▶ _EXTRACTED MATERIAL_:
====================

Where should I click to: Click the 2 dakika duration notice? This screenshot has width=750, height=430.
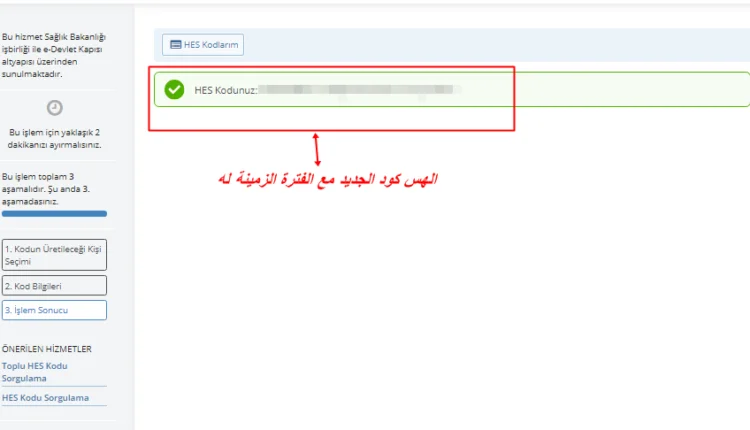(x=55, y=138)
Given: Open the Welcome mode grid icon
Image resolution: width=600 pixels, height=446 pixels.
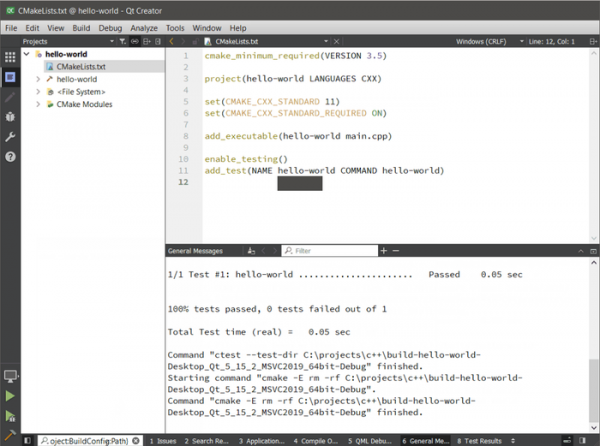Looking at the screenshot, I should [10, 56].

====================

▶ _REQUIRED WORK_: When you restate the listing above, give each line word for word but leave out every image.

▶ _RESULT BELOW_:
Where should I click to: Click the 2 dakika duration notice? This screenshot has width=750, height=430.
(x=55, y=138)
Given: Open the Welcome mode grid icon
Image resolution: width=600 pixels, height=446 pixels.
Looking at the screenshot, I should [10, 56].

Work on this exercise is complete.